== Document section ==
┄┄┄┄┄┄┄┄┄┄

9.6 Admin UI changes

On /office/pricing, add sections:

  1. Rental class settings

    • Current class table
    • Split maintenance / insurance / overhead
    • Display note: “Insurance is 0%; risk is handled by replacement deposit.”
  2. Deposit policy

    • Deposit percent
    • Deposit minimum
    • Show computed examples:
      • FX6 replacement deposit
      • 3-camera podcast kit deposit
  3. Production pricing

    • Room hourly COP
    • Crew hourly COP
    • Editor hourly COP
    • Producer hourly COP
    • Package defaults
    • Add-on prices
    • Booking retainer percentage
  4. Break-even panel

    • Fixed monthly cost
    • Employee count
    • Fully burdened employee cost
    • Rent/utilities
    • Break-even sessions/month at selected average package price

9.7 Quote UI changes

For production quotes, show:

Net production subtotal
IVA
Gross client total
Booking retainer due now
Balance due before shoot

For gear rentals, show:

Rental subtotal net
IVA
Rental total gross
Refundable replacement deposit
Total due before release

Never merge refundable deposit into taxable service total.


10. Suggested website/package copy

Use this pricing posture:

Pilot podcast episode from 1.8M COP + IVA.
Includes the room, cameras, audio, lighting, one edited episode, and two vertical clips. Good enough to publish. Priced low enough to stop talking about starting.

For rentals:

Gear rentals are available to vetted productions. Deposits are equal to full replacement value because Colombia does not offer a practical insurance path for this shelf. If that sounds intense, good. The gear is real.


11. Final recommendation

At launch, STUDIO.CHAT should not try to win by charging premium-agency prices. It should win by making a high-quality podcast/video result feel organized, accessible, and lower-risk than hiring a random production vendor.

Recommended launch anchors:

OfferNet price
Pilot podcast episode1.8M COP
Standard podcast episode2.6M COP
Monthly show starter, 4 episodes8.8M COP
Vertical clip add-on120k COP
Extra edit/revision hour90k COP
Room-only hourly floor100k COP
Full replacement gear deposit100% true replacement cost

Review these after the first 10 paid podcast bookings or after 90 days, whichever comes first.

┄┄┄┄┄┄┄┄┄┄

== Provided data ==
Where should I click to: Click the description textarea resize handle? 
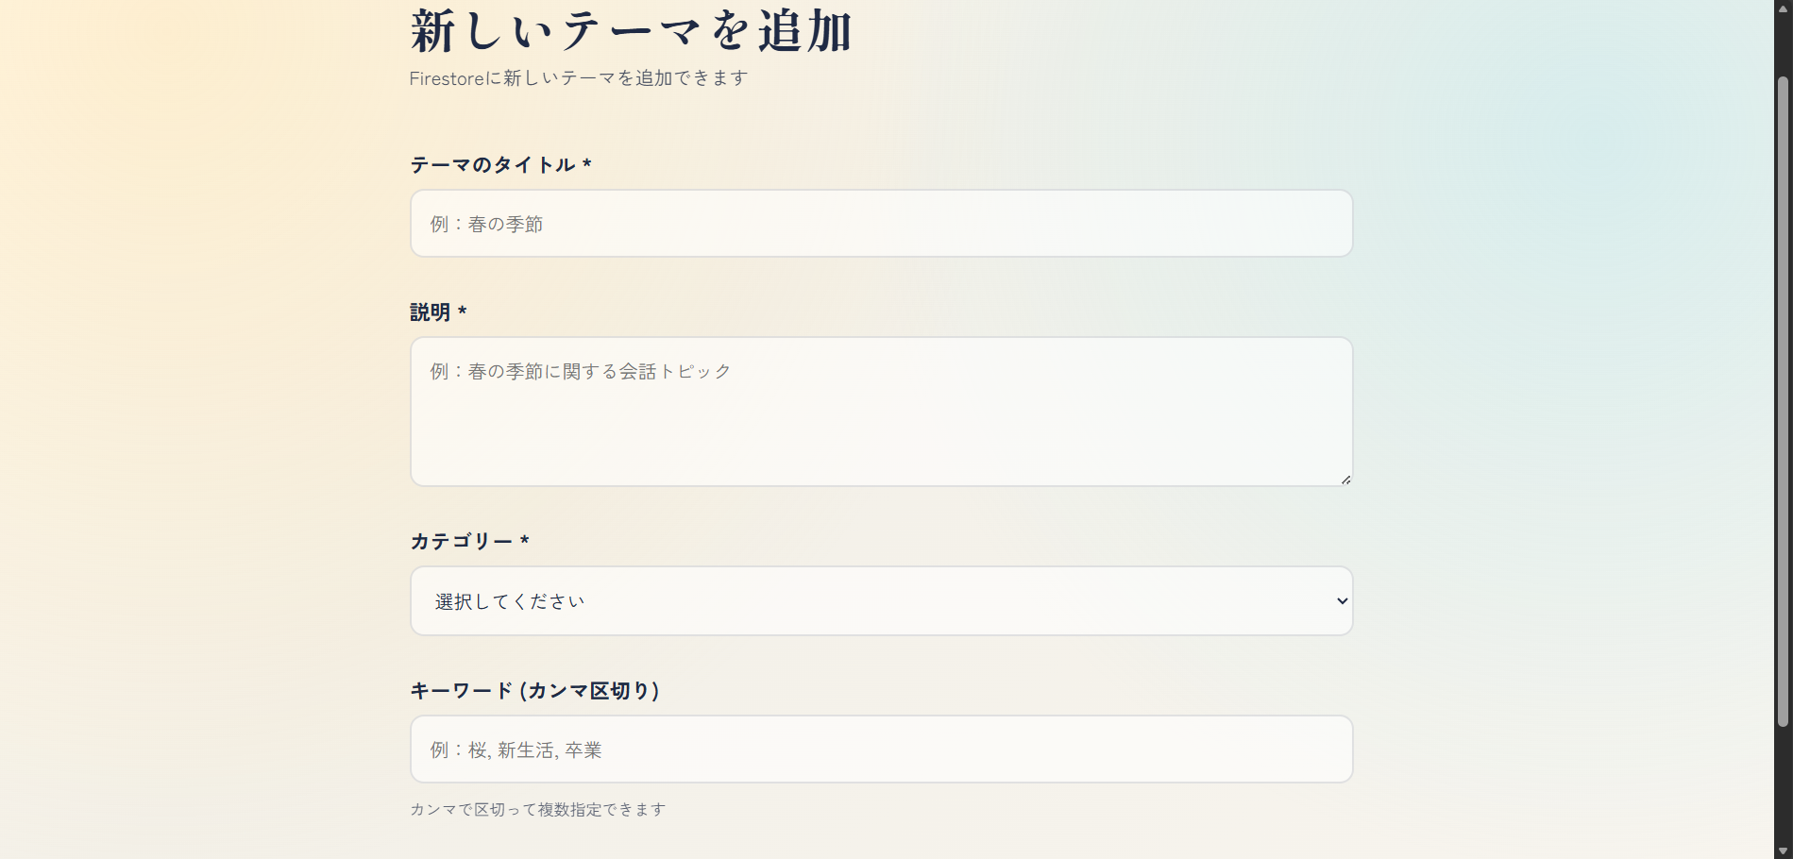1345,480
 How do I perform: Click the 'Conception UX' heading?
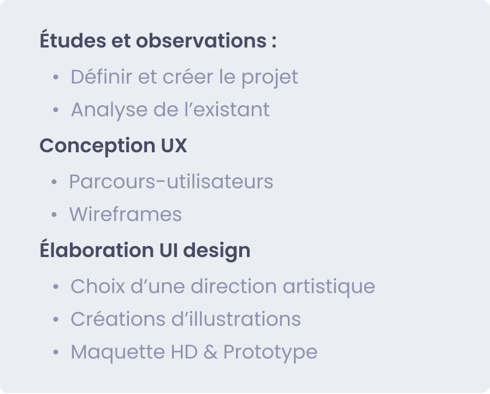113,146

┄┄┄┄┄┄┄┄┄┄

== Work request ==
List every line the studio pricing document says to show on quotes for gear rentals.

== Solved exercise ==
- Rental subtotal net
- IVA
- Rental total gross
- Refundable replacement deposit
- Total due before release